This paper examines the involvement (or lack) of professionals trained in cataloguing in providing navigation systems to access the Web. A number of differences exist between conventional cataloguing systems and internet cataloguing systems. Because of these differences it has taken time for both spheres to adjust to each other. Yet such an adjustment is inevitable and the creation of Internet catalogues that are controlled by professional cataloguers has begun.
The paper will range from an examination of what factors have led 'Nerds' to dominate the area of cataloguing the Internet to examples of tools and maintenance methods in which Internet catalogues can be set up to take advantage of contemporary cataloguing skills.
Demand for information is no longer dominated by researchers. The new users of information retrieval are the general public on a world wide scale on the world wide web. This presents the Cataloguer with an interesting new position - caught between infinite numbers of users and infinite amounts of information. Before the Web there were less users of information retrieval systems, these users tending to have the skills required to use Library facilities. Now a seeming infinite number of users are after information of completely different natures. The other infinite is the amount of information available. Not only are subjects holding much larger on the Web, they are also continually changing requiring constant maintenance.
Although 'the answer is out there' on the Internet, people are beginning to back off having found search engines to be less and less useful. Signal to noise ratio has reached the point of being far too large on these search engines.
The only sane approach is to find the best method of acting as a conduit so the characteristics of each seeming infinite void (information availability and number of users) can be utilised and bound together as a continual system of information delievery.
This paper talks about the history of the Internet in terms of trends (and fads) in delivering information from a perspective considering the lack of any structure such as metadata repositories of ordered catalogues.
I put forward reasons why the uptake of proposed cataloguing standards like metadata have been slow and why the utilisation of librarian skills in providing navigation pathways and search engines have been even slower.
There are several models of how information can be successfully and professionally catalogued and delivered. This paper attempts to promote some of the essential steps that have not been closely examined that will eventually lead to a more cohesive Internet in terms of 'channels' of data from specialised subject portals.

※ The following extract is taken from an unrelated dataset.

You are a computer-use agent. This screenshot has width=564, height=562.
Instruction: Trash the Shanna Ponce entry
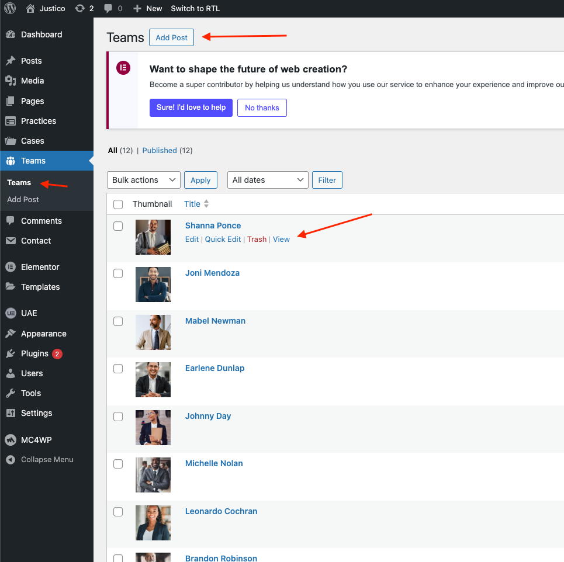point(257,239)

Although much computing history is about as as interesting as fishing stories there are a number of steps in the evolution of the World Wide Web that have occurred that give some kind of indication as to where the Internet is going in terms of the finding of information.
Here are some steps as to how we got here. All the periods below have a large overlap with each other and relative dates would be too nebulous to state -
Even before Guttenburg the same craftsmen in Monasteries who first made Books at some point started organising them into meaningful piles. Because they had the most interest in caring for the books and putting them to the most use, it is an obvious connection.
The analogy with the Web is that 'Nerds' (and I mean people like me) made the Internet so it is no surprise that the first method of organising Information on the Internet, the Search Engine, was also implemented by the same people. The reason is simple. They were the first people to have the problem of providing access to the Web pages they had written. The medium dictated the tools.
Of course at the same time there were fledgling catalogues such as the Whole Earth Catalog, Yahoo etc but these at the time were less useful because the Search Engines had an initial information space which was manageable by the Search Indexes they maintained through Spiders.
There weren't many pages to handle so hit lists returned were manageable.
Although Librarians were early adopters of the benefits of the net as users and remain expert in its use, they had little option but to gain programming and computer system skills if they were going to become providers of information retreival systems which meant that most were effectively prevented from participating.
Without appropriate tools of the trade, professional cataloguers could do little more than sit back and take advantage of the net without being able to fully participate in the task at hand of cataloguing.
With the recognition that the web could be organised better with catalogue records attached to Web pages the Dublin Core metadata standard was proposed...... Years ago.
It was and still is, an attempt to create a greater order in Web pages and, although the web has thrived on and owes its existence to happy anarchy, the possibility stills exists to better order the information available.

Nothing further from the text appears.